Já no acordo Mercosul-União Europeia, as críticas partiram de Macron, que elogiou Lula por seu protagonismo mundial na questão do ambiente, mas disse que o tratado facilitaria a importação na França e na Europa de produtos com pegada ambiental suja produzidos em países do Mercosul — em especial do Brasil.
Respostas de Lula
No último domingo (3), poucas horas antes de embarcar para a Alemanha, Lula respondeu às duas críticas que surgiram ao Brasil na COP28.
Sobre a Opep+, Lula disse que a condição de aliado à Opep não significa uma adesão ao grupo, mas sim que o país será “observador” — “eu vou para ouvir e para dar palpite”, disse o presidente.
Lula afirmou que o Brasil entrará no fórum para defender alternativas ao petróleo.
“É verdade que nós precisamos diminuir o combustível. Mas é verdade que nós precisamos criar alternativa. Então antes de você acabar por sectarismo [com o petróleo] você precisa oferecer a humanidade uma opção. E a nossa participação na Opep+ é para discutir com a Opep a necessidade dos países que têm petróleo e que são ricos começar a investir um pouco do seu dinheiro para ajudar os países pobres do continente africano, da América Latina, da Ásia a investir em combustível.”
Lula disse que a Opep pode ajudar países como o Brasil a investir em projetos de etanol, energia eólica, solar e hidrogênio verde.
“Não tem nenhuma contradição, não tem nada. O Brasil não será membro efetivo da Opep nunca porque nós não queremos. Agora o que nós queremos é influir.”
Lula também respondeu às críticas de Macron sobre a falta de cláusulas ambientais no acordo Mercosul-União Europeia. O presidente francês havia dito no sábado (3/12), minutos após se encontrar com Lula, que o acordo era “completamente contraditório” com a política ambiental de França e Brasil, pois ele não garante que haverá descarbonização das economias envolvidas.
O presidente brasileiro disse que a verdadeira preocupação da França no acordo Mercosul-União Europeia não é o meio ambiente — mas sim garantir formas de proteger seus produtores de competição que vem do Brasil e da América do Sul.
“A posição do nosso companheiro presidente da França é conhecida historicamente.

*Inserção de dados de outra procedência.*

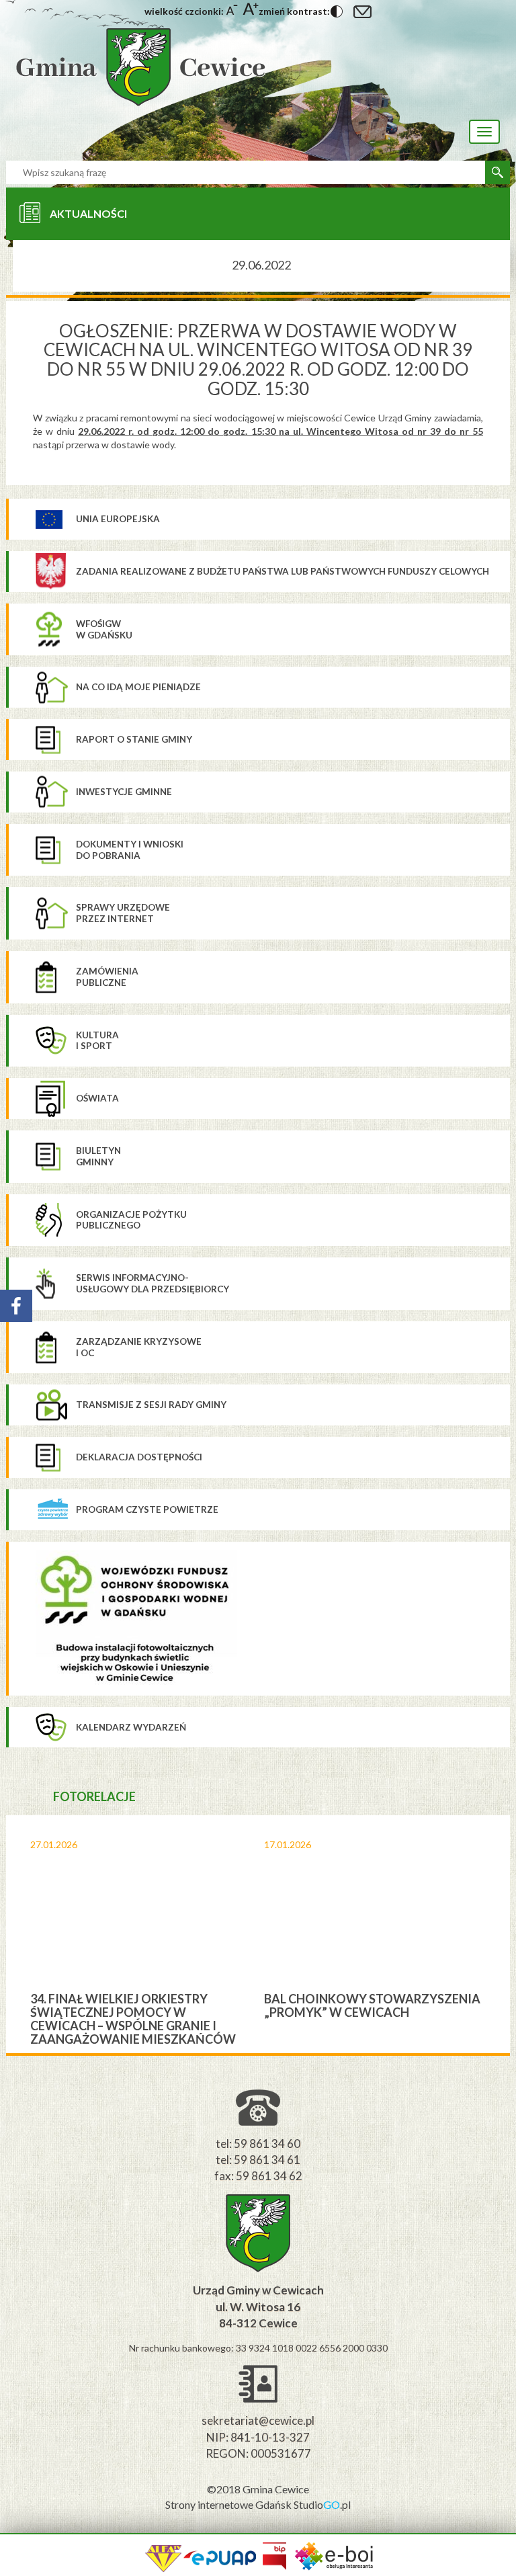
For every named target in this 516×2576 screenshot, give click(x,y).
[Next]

A França sempre foi o país que criou obstáculo no acordo Mercosul-União Europeia porque a França tem milhares de pequenos produtores e eles querem produzir os seus produtos. Agora o que ele não sabe é que nós também temos 4,6 milhões de pequenas propriedades de até 100 hectares que produzem quase 90% do alimento que nós comemos e que são alimentos de qualidade e que nós também queremos vender.”
Lula disse que tentou “mexer com o coração de Macron” para que o presidente francês pensasse um pouco mais na América do Sul.
“Se não tiver acordo, paciência, não foi por falta de vontade. A única coisa que tem que ficar claro é que não digam mais que é por conta do Brasil. Assumam a responsabilidade de que os países ricos não querem fazer um acordo na perspectiva de fazer qualquer concessão.”
COP28
A participação de Lula na COP28 foi encerrada — mas o encontro ainda vai continuar até a semana que vem. Negociadores de todo mundo — inclusive do Brasil — seguirão debatendo temas como a meta global de limitar o aquecimento global a 1,5º C acima de níveis pré-industriais, financiamento de países ricos aos mais pobres que sofrem com eventos climáticos extremos e a transição energética de combustíveis fósseis para fontes renováveis.
Lula recebeu destaque na abertura da COP28. Ele foi apenas o quinto líder a discursar — depois do secretário-geral da ONU, Antonio Guterres, e do rei Charles 3º do Reino Unido.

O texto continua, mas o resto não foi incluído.